Render the items below as a JSON list of strings, one string per line, leaving out blank lines. Begin at the line that contains "Task: Click the Feb 2024 axis label" and stop after the line that contains "click(x=1060, y=291)".

Entries from a dataset:
----

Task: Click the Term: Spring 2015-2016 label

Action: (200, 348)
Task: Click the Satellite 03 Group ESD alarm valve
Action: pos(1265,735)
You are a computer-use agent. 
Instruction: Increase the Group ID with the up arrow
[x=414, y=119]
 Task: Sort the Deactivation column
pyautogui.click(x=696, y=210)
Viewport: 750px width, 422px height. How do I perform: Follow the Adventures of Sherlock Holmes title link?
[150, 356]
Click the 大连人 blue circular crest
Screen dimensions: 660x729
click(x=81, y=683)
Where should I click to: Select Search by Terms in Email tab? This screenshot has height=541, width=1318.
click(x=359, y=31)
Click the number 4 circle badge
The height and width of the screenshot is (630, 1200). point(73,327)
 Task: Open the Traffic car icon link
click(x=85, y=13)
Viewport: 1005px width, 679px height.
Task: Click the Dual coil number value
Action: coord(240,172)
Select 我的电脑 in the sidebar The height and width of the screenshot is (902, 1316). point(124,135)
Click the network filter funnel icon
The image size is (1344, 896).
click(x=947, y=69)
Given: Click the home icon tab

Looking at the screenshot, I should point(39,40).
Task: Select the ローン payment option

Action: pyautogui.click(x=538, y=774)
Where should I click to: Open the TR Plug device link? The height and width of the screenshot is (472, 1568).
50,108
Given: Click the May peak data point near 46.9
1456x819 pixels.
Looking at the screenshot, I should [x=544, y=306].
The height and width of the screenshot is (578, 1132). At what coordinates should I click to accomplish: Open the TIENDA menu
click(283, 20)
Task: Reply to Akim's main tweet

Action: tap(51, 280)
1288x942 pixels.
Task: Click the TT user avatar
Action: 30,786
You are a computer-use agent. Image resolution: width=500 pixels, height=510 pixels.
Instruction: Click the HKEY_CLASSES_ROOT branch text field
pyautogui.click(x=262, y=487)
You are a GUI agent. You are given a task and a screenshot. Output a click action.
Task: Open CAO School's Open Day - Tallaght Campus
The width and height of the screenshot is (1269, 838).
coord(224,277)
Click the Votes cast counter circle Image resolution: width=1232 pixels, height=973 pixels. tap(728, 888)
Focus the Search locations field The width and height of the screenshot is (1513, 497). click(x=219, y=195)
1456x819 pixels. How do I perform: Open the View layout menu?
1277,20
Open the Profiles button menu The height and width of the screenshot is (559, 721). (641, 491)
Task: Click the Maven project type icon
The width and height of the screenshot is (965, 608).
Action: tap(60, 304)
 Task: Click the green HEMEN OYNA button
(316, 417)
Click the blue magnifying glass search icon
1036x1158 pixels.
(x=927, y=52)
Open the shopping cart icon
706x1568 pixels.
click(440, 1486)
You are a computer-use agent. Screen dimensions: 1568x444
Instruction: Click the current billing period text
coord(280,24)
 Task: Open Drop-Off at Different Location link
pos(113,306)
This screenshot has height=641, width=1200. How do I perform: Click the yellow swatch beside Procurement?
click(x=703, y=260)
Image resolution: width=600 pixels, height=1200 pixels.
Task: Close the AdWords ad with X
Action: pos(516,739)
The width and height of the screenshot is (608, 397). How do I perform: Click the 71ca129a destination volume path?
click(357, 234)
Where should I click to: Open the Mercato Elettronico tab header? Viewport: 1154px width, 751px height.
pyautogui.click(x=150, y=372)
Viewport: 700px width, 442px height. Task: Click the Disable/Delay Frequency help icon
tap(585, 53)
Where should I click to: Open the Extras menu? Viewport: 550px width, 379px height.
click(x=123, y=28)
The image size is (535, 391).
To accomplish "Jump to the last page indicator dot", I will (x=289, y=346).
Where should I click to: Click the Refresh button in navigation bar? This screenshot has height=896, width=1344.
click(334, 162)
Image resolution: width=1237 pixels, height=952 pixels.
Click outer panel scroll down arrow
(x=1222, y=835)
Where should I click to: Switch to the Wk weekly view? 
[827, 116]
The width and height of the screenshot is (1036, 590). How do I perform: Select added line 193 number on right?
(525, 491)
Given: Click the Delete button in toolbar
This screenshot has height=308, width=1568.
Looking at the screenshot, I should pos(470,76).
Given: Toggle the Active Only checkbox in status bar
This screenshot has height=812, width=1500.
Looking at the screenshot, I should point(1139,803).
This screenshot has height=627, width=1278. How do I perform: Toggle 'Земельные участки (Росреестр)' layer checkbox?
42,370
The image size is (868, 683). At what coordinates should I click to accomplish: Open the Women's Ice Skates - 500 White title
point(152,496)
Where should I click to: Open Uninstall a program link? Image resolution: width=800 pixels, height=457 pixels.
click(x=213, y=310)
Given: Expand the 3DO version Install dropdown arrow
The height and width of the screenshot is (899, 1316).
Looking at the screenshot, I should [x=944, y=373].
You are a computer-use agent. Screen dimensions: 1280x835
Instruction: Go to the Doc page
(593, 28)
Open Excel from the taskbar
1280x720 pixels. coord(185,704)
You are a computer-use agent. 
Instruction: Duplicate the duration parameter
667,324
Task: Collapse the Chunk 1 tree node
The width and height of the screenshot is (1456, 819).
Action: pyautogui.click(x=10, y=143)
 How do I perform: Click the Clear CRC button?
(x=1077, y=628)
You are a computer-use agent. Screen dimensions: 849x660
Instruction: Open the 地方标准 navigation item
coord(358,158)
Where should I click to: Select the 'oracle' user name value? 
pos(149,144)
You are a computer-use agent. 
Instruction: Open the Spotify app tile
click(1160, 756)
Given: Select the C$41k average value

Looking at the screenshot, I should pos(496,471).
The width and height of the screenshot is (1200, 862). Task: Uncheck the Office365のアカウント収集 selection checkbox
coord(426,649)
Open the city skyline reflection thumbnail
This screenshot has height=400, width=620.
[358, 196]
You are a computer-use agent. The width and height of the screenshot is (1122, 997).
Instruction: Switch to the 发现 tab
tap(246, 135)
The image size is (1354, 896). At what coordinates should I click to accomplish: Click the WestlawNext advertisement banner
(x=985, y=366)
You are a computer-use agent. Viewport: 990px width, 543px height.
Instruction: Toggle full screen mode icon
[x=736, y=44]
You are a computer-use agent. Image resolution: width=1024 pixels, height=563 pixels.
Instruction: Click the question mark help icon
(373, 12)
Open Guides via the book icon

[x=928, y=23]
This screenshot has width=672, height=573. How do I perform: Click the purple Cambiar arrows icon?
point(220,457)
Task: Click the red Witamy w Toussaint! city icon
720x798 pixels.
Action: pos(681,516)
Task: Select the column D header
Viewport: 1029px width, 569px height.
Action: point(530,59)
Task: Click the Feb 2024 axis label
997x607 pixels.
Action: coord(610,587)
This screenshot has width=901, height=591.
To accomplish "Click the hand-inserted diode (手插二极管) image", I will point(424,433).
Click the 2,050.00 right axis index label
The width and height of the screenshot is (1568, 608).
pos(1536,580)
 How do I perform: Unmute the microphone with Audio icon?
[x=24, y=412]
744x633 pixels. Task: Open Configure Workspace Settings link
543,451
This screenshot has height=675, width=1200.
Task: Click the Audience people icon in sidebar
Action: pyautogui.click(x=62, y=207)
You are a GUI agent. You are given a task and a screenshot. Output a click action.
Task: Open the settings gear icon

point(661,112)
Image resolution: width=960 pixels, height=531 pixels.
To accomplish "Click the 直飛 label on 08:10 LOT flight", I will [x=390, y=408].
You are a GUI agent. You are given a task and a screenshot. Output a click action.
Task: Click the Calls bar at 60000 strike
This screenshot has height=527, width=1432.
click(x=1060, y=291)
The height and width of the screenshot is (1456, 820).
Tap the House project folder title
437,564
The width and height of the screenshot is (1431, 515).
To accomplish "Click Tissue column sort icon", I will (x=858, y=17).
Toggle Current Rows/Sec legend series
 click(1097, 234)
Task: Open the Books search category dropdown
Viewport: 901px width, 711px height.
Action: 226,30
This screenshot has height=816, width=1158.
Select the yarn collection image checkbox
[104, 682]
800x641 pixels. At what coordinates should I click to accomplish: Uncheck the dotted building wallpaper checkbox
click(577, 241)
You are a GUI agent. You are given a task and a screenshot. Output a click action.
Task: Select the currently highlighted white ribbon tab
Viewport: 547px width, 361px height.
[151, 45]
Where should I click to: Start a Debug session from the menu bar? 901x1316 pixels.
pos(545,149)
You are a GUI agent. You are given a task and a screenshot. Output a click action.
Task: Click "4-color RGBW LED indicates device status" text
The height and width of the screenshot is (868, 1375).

----

*Complete output:*
[
  "Task: Click the Feb 2024 axis label",
  "997x607 pixels.",
  "Action: coord(610,587)",
  "This screenshot has width=901, height=591.",
  "To accomplish \"Click the hand-inserted diode (手插二极管) image\", I will point(424,433).",
  "Click the 2,050.00 right axis index label",
  "The width and height of the screenshot is (1568, 608).",
  "pos(1536,580)",
  " How do I perform: Unmute the microphone with Audio icon?",
  "[x=24, y=412]",
  "744x633 pixels. Task: Open Configure Workspace Settings link",
  "543,451",
  "This screenshot has height=675, width=1200.",
  "Task: Click the Audience people icon in sidebar",
  "Action: pyautogui.click(x=62, y=207)",
  "You are a GUI agent. You are given a task and a screenshot. Output a click action.",
  "Task: Open the settings gear icon",
  "point(661,112)",
  "Image resolution: width=960 pixels, height=531 pixels.",
  "To accomplish \"Click the 直飛 label on 08:10 LOT flight\", I will [x=390, y=408].",
  "You are a GUI agent. You are given a task and a screenshot. Output a click action.",
  "Task: Click the Calls bar at 60000 strike",
  "This screenshot has height=527, width=1432.",
  "click(x=1060, y=291)"
]